[WRITTEN TASK] Rewrite the listing below, replacing "GUI agent" with "screen assistant" and changing nothing else.

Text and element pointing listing
----------------

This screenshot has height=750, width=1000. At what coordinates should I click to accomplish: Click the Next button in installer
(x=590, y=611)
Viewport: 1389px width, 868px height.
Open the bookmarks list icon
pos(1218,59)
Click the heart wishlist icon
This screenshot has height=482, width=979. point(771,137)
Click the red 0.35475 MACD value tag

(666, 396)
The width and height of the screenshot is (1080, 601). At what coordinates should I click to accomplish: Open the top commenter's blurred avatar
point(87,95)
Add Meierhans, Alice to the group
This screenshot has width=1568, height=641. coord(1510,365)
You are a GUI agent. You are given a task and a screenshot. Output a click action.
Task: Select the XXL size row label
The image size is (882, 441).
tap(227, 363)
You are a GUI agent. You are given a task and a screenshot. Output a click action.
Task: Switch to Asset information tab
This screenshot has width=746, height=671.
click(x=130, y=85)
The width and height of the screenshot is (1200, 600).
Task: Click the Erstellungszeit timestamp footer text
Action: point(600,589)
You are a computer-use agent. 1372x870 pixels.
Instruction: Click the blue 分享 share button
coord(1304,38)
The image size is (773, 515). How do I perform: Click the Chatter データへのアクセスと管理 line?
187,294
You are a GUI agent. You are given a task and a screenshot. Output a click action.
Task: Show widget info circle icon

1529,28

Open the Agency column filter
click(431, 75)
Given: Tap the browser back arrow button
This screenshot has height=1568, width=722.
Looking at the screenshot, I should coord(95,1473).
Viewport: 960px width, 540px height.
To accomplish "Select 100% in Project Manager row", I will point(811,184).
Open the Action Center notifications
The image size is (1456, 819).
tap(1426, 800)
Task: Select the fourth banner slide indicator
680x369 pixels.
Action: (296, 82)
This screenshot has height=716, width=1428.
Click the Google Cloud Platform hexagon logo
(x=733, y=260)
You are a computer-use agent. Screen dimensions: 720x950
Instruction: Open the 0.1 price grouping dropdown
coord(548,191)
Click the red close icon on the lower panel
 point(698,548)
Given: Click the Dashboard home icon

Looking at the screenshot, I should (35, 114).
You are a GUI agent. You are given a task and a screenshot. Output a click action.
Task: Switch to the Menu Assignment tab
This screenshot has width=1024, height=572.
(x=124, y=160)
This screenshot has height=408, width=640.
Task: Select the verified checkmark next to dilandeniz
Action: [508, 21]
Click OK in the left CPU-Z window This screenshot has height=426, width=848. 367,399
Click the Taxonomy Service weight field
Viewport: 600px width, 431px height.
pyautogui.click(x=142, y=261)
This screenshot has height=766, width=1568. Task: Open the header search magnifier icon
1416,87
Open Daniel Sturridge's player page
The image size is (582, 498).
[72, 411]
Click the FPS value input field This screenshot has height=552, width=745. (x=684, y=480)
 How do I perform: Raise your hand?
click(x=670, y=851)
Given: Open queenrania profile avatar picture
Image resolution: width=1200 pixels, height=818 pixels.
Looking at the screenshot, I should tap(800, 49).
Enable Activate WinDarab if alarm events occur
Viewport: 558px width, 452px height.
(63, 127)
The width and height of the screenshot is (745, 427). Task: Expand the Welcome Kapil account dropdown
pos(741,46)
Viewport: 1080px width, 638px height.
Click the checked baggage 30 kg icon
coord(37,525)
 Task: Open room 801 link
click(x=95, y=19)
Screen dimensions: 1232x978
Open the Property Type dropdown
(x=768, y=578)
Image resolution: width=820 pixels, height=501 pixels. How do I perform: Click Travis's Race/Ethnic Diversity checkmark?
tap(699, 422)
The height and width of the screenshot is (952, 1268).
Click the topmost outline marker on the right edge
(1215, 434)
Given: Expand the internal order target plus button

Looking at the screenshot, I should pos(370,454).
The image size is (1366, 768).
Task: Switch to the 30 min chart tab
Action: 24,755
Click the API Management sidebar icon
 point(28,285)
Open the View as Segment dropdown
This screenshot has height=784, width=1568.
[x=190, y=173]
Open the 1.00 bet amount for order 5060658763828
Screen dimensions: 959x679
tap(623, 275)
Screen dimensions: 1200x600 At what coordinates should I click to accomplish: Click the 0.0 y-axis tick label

----------------

[ANSWER IN FULL]
This screenshot has height=750, width=1000. At what coordinates should I click to accomplish: Click the Next button in installer
(x=590, y=611)
Viewport: 1389px width, 868px height.
Open the bookmarks list icon
pos(1218,59)
Click the heart wishlist icon
This screenshot has height=482, width=979. point(771,137)
Click the red 0.35475 MACD value tag

(666, 396)
The width and height of the screenshot is (1080, 601). At what coordinates should I click to accomplish: Open the top commenter's blurred avatar
point(87,95)
Add Meierhans, Alice to the group
This screenshot has width=1568, height=641. coord(1510,365)
You are a screen assistant. You are given a task and a screenshot. Output a click action.
Task: Select the XXL size row label
The image size is (882, 441).
tap(227, 363)
You are a screen assistant. You are given a task and a screenshot. Output a click action.
Task: Switch to Asset information tab
This screenshot has width=746, height=671.
click(x=130, y=85)
The width and height of the screenshot is (1200, 600).
Task: Click the Erstellungszeit timestamp footer text
Action: point(600,589)
You are a computer-use agent. 1372x870 pixels.
Instruction: Click the blue 分享 share button
coord(1304,38)
The image size is (773, 515). How do I perform: Click the Chatter データへのアクセスと管理 line?
187,294
You are a screen assistant. You are given a task and a screenshot. Output a click action.
Task: Show widget info circle icon

1529,28

Open the Agency column filter
click(431, 75)
Given: Tap the browser back arrow button
This screenshot has height=1568, width=722.
Looking at the screenshot, I should coord(95,1473).
Viewport: 960px width, 540px height.
To accomplish "Select 100% in Project Manager row", I will point(811,184).
Open the Action Center notifications
The image size is (1456, 819).
tap(1426, 800)
Task: Select the fourth banner slide indicator
680x369 pixels.
Action: (296, 82)
This screenshot has height=716, width=1428.
Click the Google Cloud Platform hexagon logo
(x=733, y=260)
You are a computer-use agent. Screen dimensions: 720x950
Instruction: Open the 0.1 price grouping dropdown
coord(548,191)
Click the red close icon on the lower panel
 point(698,548)
Given: Click the Dashboard home icon

Looking at the screenshot, I should (35, 114).
You are a screen assistant. You are given a task and a screenshot. Output a click action.
Task: Switch to the Menu Assignment tab
This screenshot has width=1024, height=572.
(x=124, y=160)
This screenshot has height=408, width=640.
Task: Select the verified checkmark next to dilandeniz
Action: [508, 21]
Click OK in the left CPU-Z window This screenshot has height=426, width=848. 367,399
Click the Taxonomy Service weight field
Viewport: 600px width, 431px height.
pyautogui.click(x=142, y=261)
This screenshot has height=766, width=1568. Task: Open the header search magnifier icon
1416,87
Open Daniel Sturridge's player page
The image size is (582, 498).
[72, 411]
Click the FPS value input field This screenshot has height=552, width=745. (x=684, y=480)
 How do I perform: Raise your hand?
click(x=670, y=851)
Given: Open queenrania profile avatar picture
Image resolution: width=1200 pixels, height=818 pixels.
Looking at the screenshot, I should tap(800, 49).
Enable Activate WinDarab if alarm events occur
Viewport: 558px width, 452px height.
(63, 127)
The width and height of the screenshot is (745, 427). Task: Expand the Welcome Kapil account dropdown
pos(741,46)
Viewport: 1080px width, 638px height.
Click the checked baggage 30 kg icon
coord(37,525)
 Task: Open room 801 link
click(x=95, y=19)
Screen dimensions: 1232x978
Open the Property Type dropdown
(x=768, y=578)
Image resolution: width=820 pixels, height=501 pixels. How do I perform: Click Travis's Race/Ethnic Diversity checkmark?
tap(699, 422)
The height and width of the screenshot is (952, 1268).
Click the topmost outline marker on the right edge
(1215, 434)
Given: Expand the internal order target plus button

Looking at the screenshot, I should pos(370,454).
The image size is (1366, 768).
Task: Switch to the 30 min chart tab
Action: 24,755
Click the API Management sidebar icon
 point(28,285)
Open the View as Segment dropdown
This screenshot has height=784, width=1568.
[x=190, y=173]
Open the 1.00 bet amount for order 5060658763828
Screen dimensions: 959x679
tap(623, 275)
Screen dimensions: 1200x600 At what coordinates should I click to accomplish: Click the 0.0 y-axis tick label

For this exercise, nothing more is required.